After all that had gone on over the last forty years, a lot of Germans found themselves asking, "Who am I?" Reagan uses this speech to try to help answer that question—at least for the Western part of the country—but first, let's make it clear what Germany was not.
Germany was not the winning team. They'd pretty much had their butts handed to them in both world wars and were now being supervised by the kids they'd tried to bully.
Germany was not a superpower. The post-WWII international bigwigs made sure of that after the whole Nazis-and-death-camps fiasco. No way was Germany getting all powerful again.
Also, for the last forty years or so, Germany was not one country. It was two countries, divided by walls both physical and ideological.

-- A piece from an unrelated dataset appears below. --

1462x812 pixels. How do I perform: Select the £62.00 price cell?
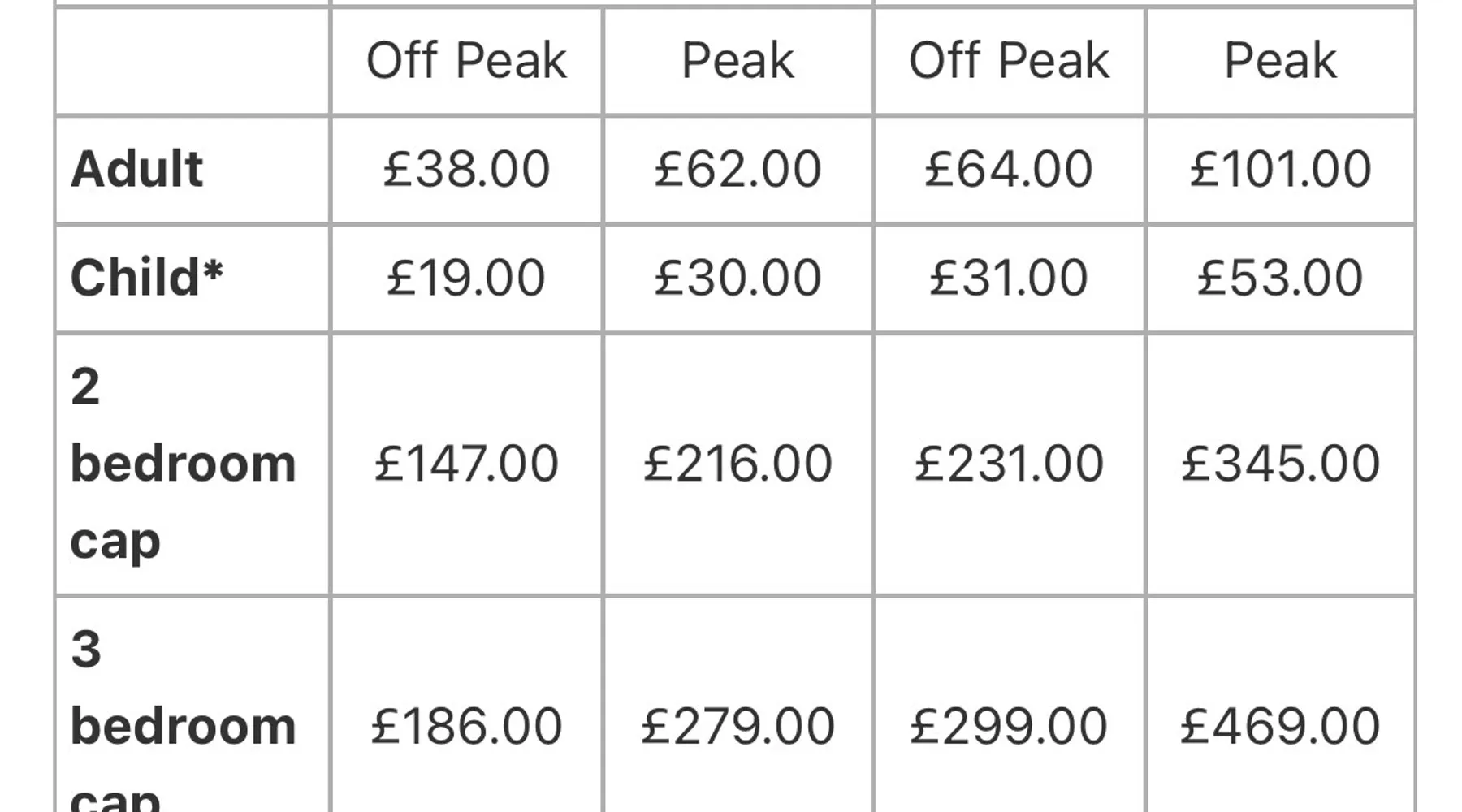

So how does Reagan attempt to give these poor confused people a sense of identity in his "Speech at the Berlin Wall"? By aligning them with the West, of course.
Questions About Identity
- How might Germans' sense of identity be different if they'd won World War II?
- Why did the Soviet Union and the Allies seize control of Germany in the first place? Why couldn't they just be all, "Don't do that again," and let it go?
- Should the U.S. have taken a more aggressive approach toward destroying the Berlin Wall and reunifying the German people?
Chew on This
It's Germany's own fault they're all split up; they should've kept Hitler from going bonkers and trying to take over the world.
It's the West's moral responsibility to help Germany come to terms with its post-war situation and help them find footing in this new international atmosphere.